Hacker News new | ask | show | jobs
by brtv 1106 days ago
Interesting! I'm currently working on a system that writes time series data to raw binary files, but we're considering switching to a different file format for the same reasons. Have you considered any other formats, such as hdf5?
1 comments

The one potential requirement I'll caution you on is resilience against write failures, in case you're collecting time-series data and can't afford to lose a "session" or spend time messing with recovery options. HDF5 is not made for that. Binary and SQLite are better in that respect. SQLite wins on usability against binary and HDF5.

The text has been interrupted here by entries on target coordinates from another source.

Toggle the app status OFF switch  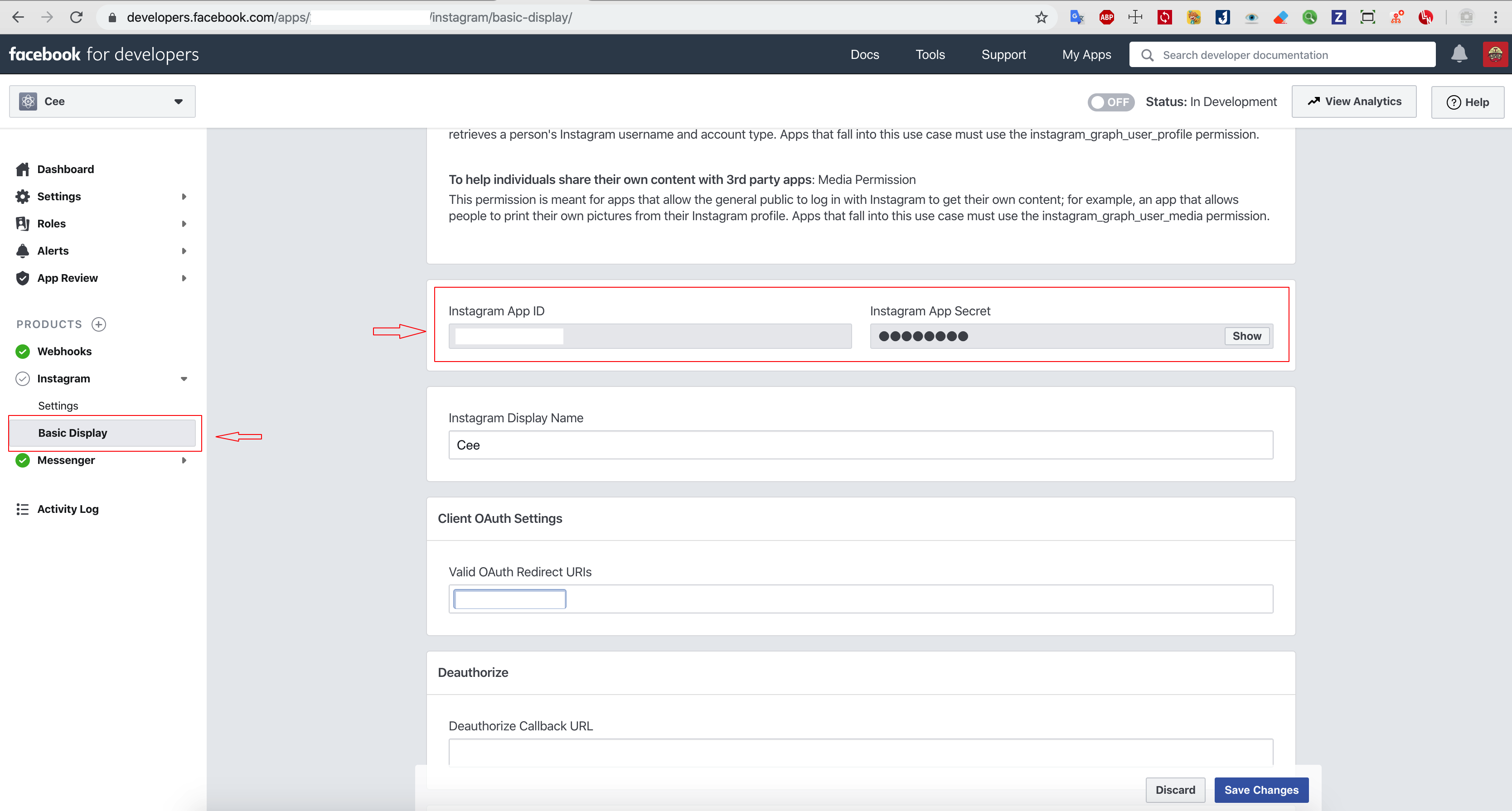tap(1110, 102)
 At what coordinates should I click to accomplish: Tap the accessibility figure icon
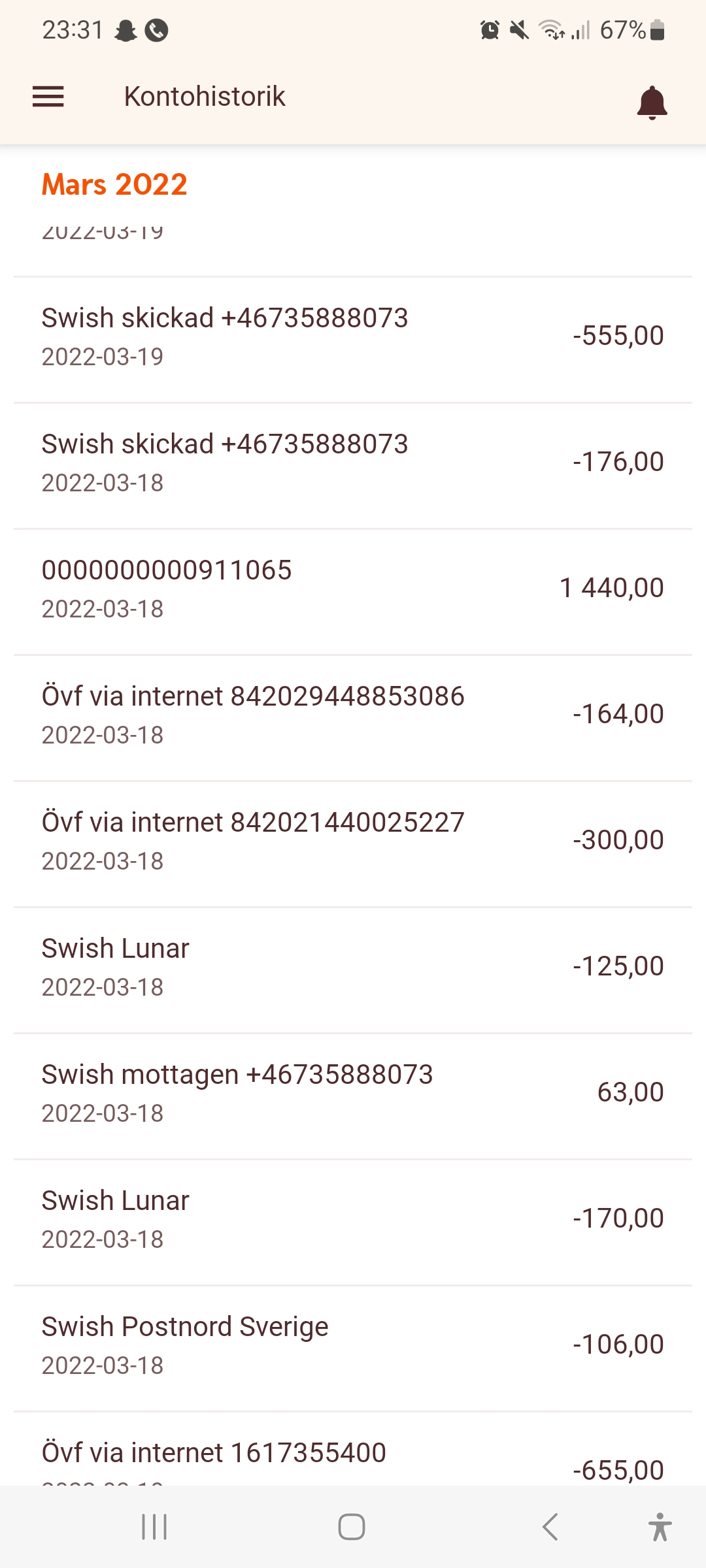coord(660,1527)
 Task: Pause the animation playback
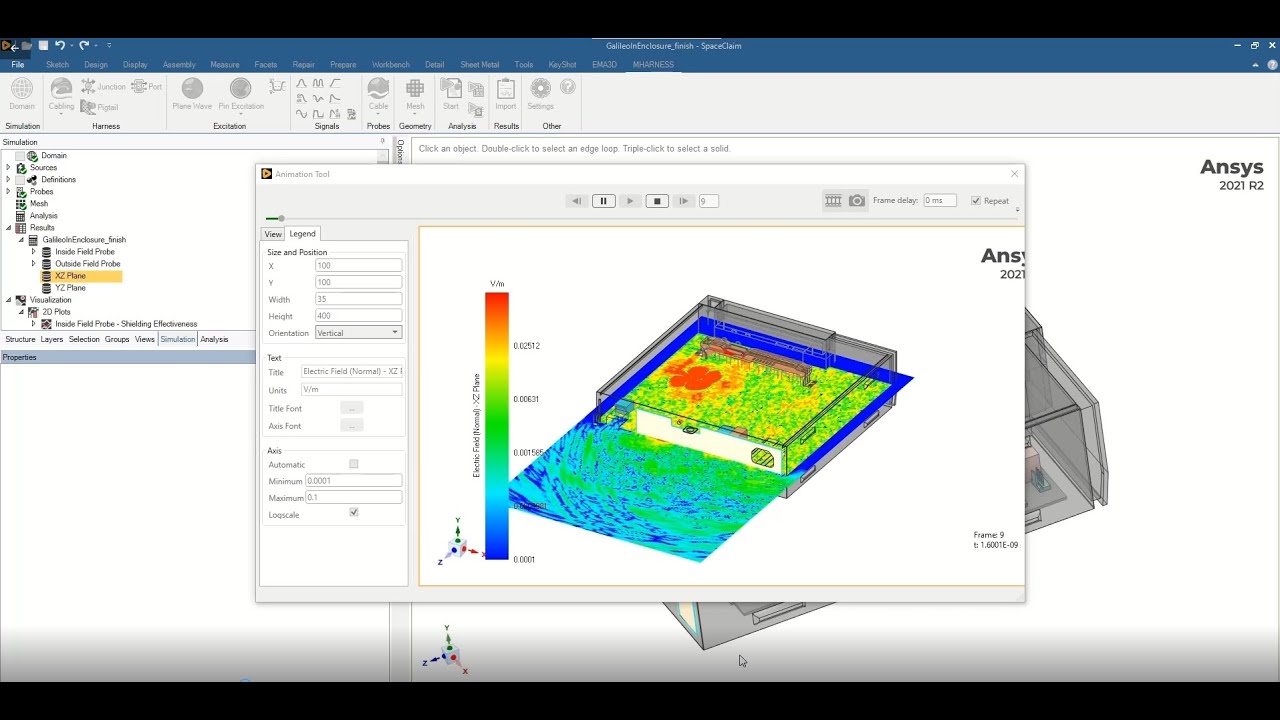[x=603, y=201]
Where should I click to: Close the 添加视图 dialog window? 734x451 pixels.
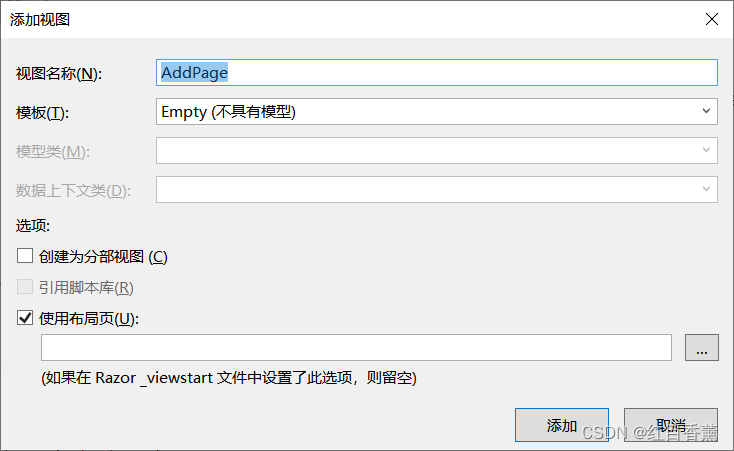(x=711, y=19)
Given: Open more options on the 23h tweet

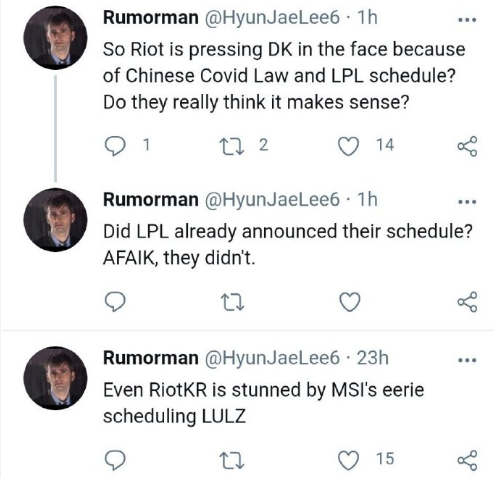Looking at the screenshot, I should 467,360.
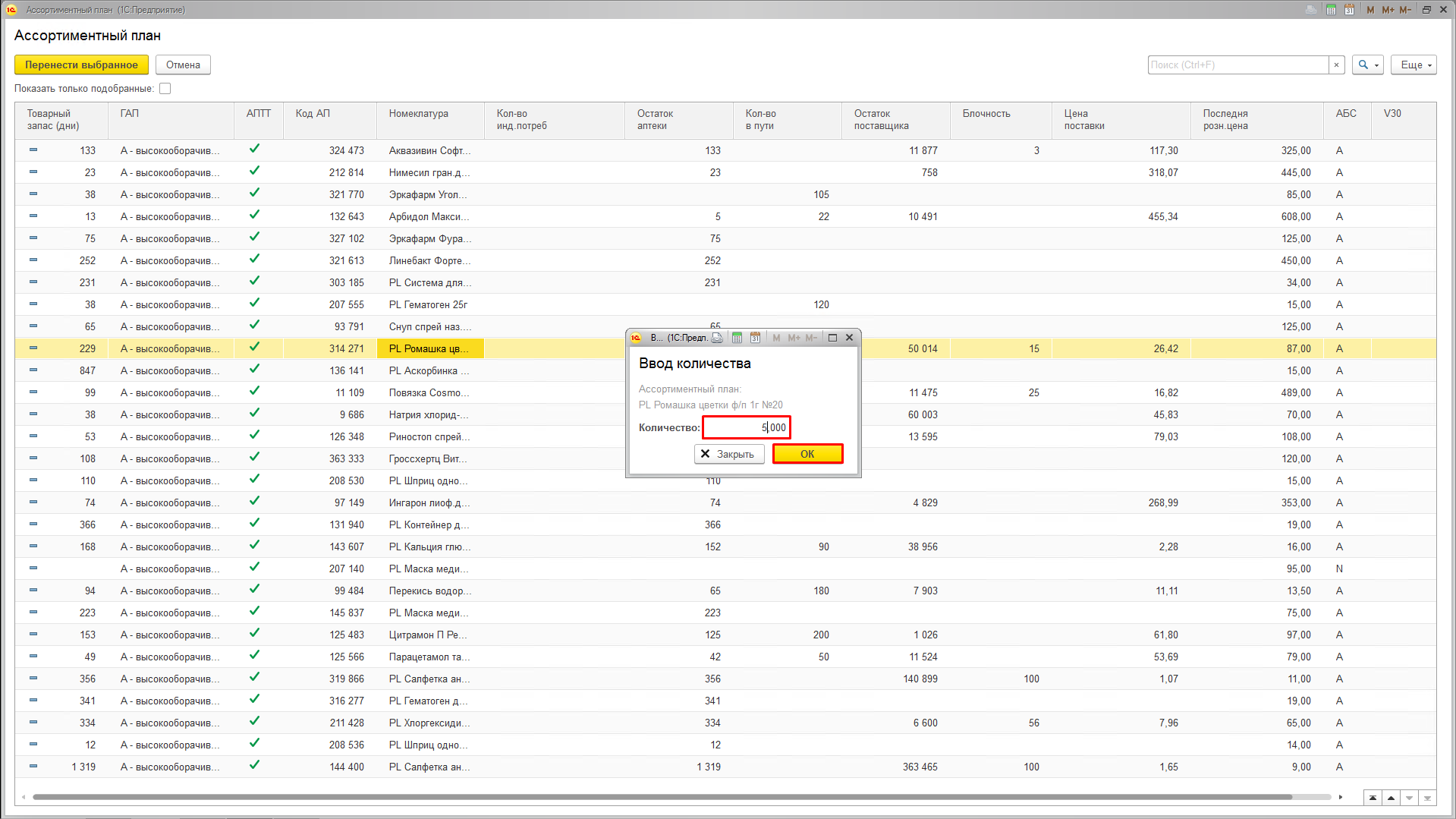The height and width of the screenshot is (819, 1456).
Task: Toggle the АПТТ checkmark in the PL Сапфетка 144 400 row
Action: [255, 766]
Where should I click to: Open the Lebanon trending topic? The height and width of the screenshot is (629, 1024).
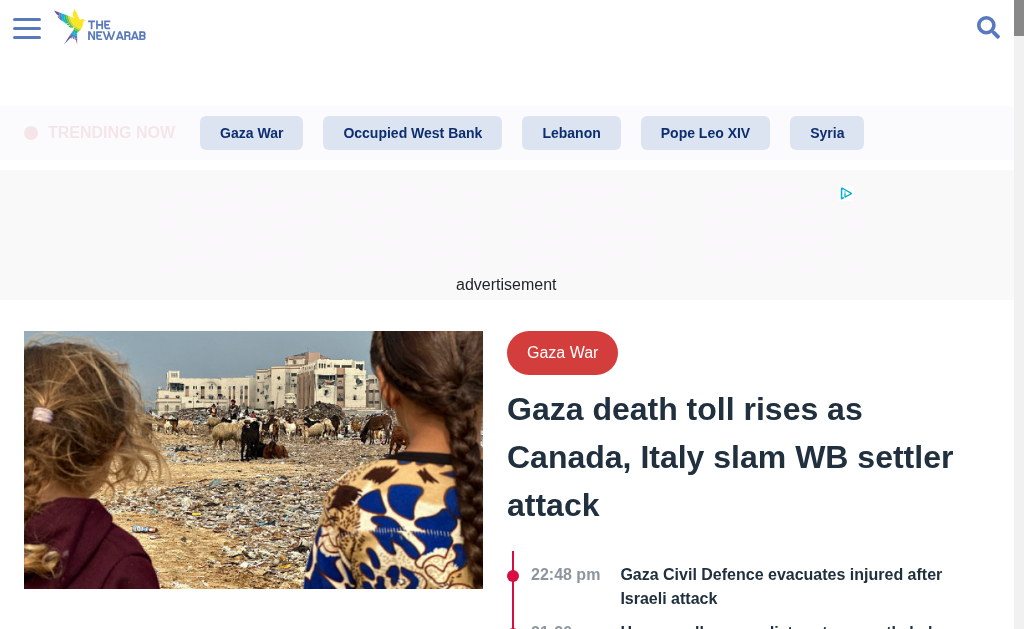coord(571,133)
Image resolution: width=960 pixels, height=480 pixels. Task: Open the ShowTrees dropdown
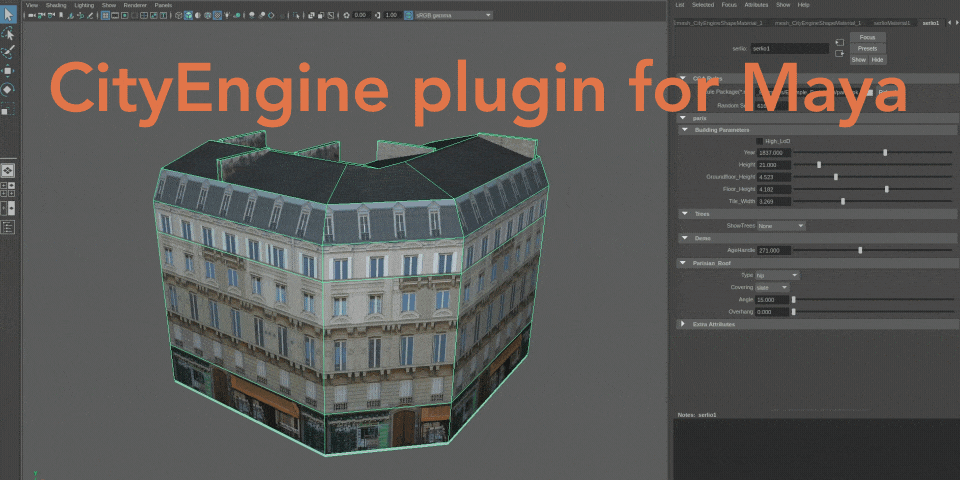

https://cyrille.rossant.net/moving-away-hdf5/

I'm not familiar with HDF5 but agree on resiliency. We are a collegiate racing team and our car's power rails aren't stable and redundant at all times, so power loss failure is something I've kept in mind from day one on my telemetry project. SQLite is generally equipped to handle power losses and write thread crashes:

> An SQLite database is highly resistant to corruption. If an application crash, or an operating-system crash, or even a power failure occurs in the middle of a transaction...

Quite often after a run the entire car is turned off and, on next power up, the databases are left as .db and .db-journal files. The code has no problem processing or even continuing on logging with DBs in this state.

HDF5 is more for storing and exchanging numerical simulation data. It doesn't have to be resilient to write failures because worst-case scenario you rerun the simulation or try again to copy the data into the file.

SQLite writes are "atomic" transactions. After writing new data, it goes back to the index and registers that new data has been written using a single instruction. That's why interrupting it in the middle of a write doesn't result in partial data or a corrupted index.